* [EXERCISE OBJECTIVE]: Because the pictures are not wanted, reproduce the rest of the records below exactly as they stand.

[DATA FOR THE TASK — start]

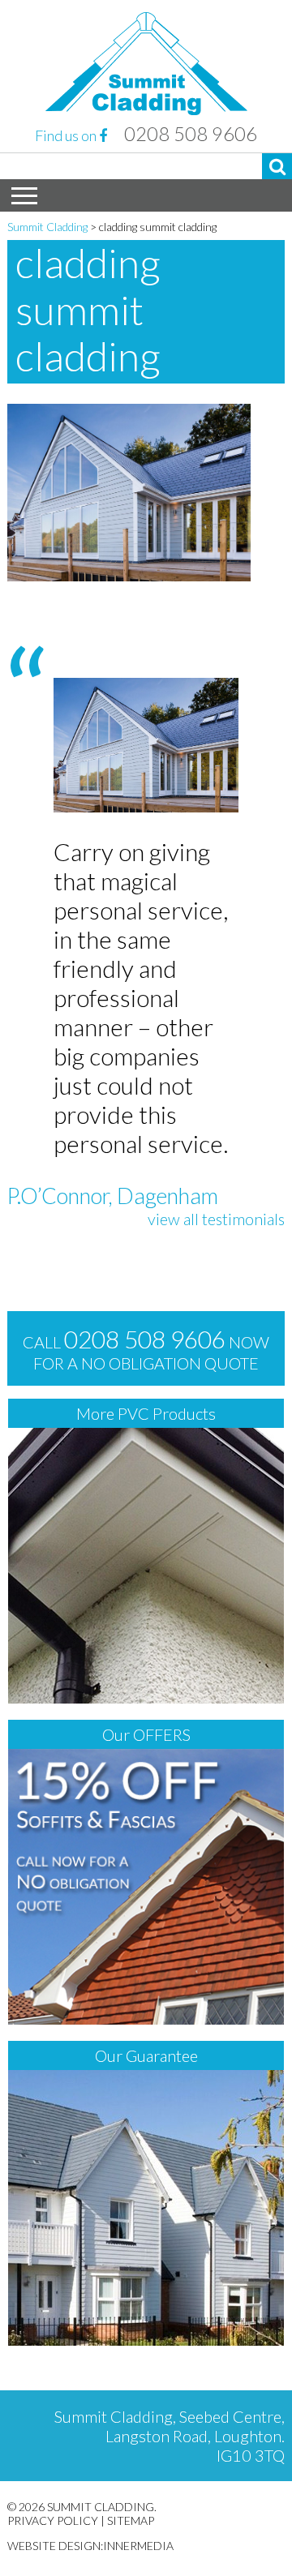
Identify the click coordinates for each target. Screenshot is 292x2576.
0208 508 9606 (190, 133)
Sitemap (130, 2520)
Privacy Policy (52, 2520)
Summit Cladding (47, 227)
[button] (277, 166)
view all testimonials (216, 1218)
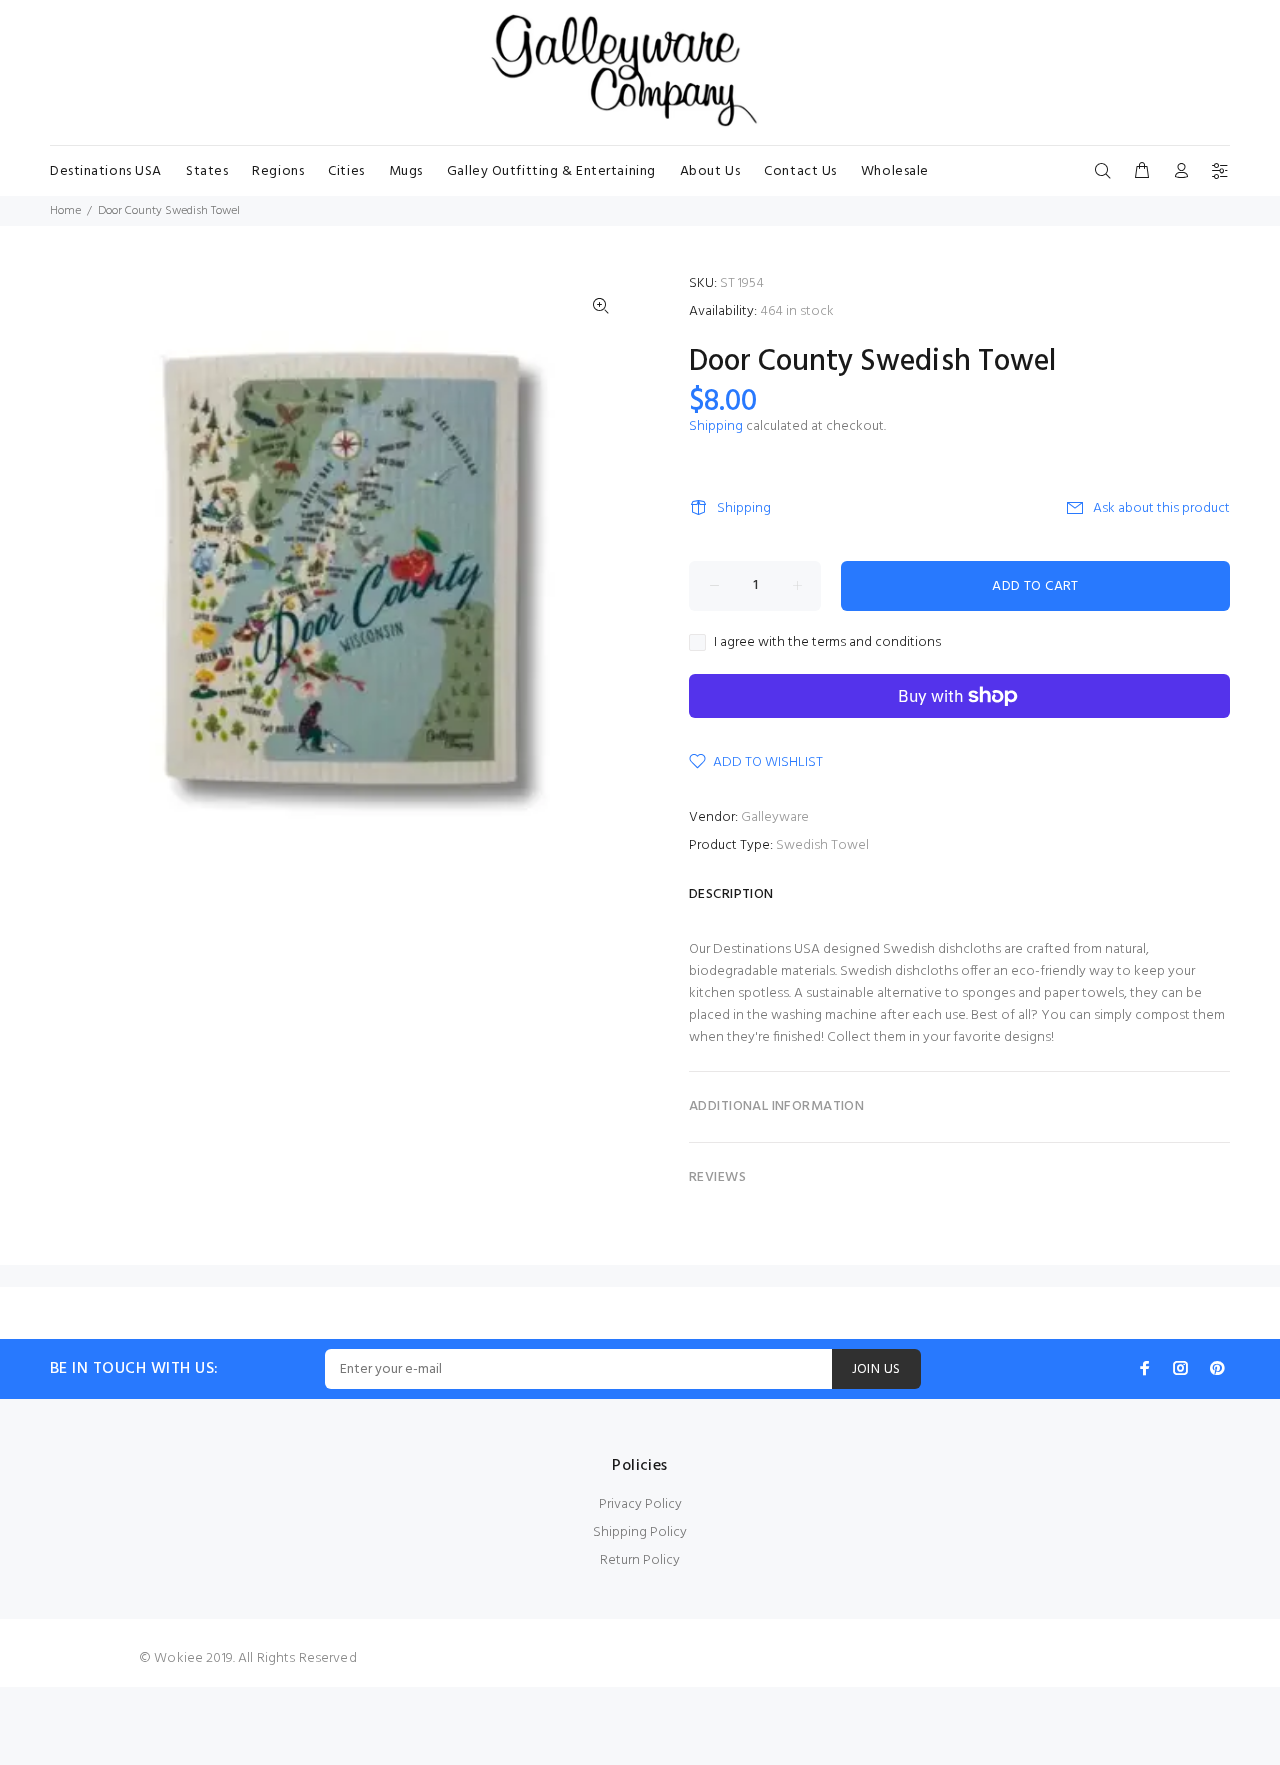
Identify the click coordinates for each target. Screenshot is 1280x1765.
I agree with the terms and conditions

[DATA FOR THE TASK — finish]

* [WRITTEN RESPONSE]:
Identify the click coordinates for each target. Screenshot is 292x2576.
0208 508 9606 (190, 133)
Sitemap (130, 2520)
Privacy Policy (52, 2520)
Summit Cladding (47, 227)
[button] (277, 166)
view all testimonials (216, 1218)
Identify the click coordinates for each target. Screenshot is 1280x1765.
I agree with the terms and conditions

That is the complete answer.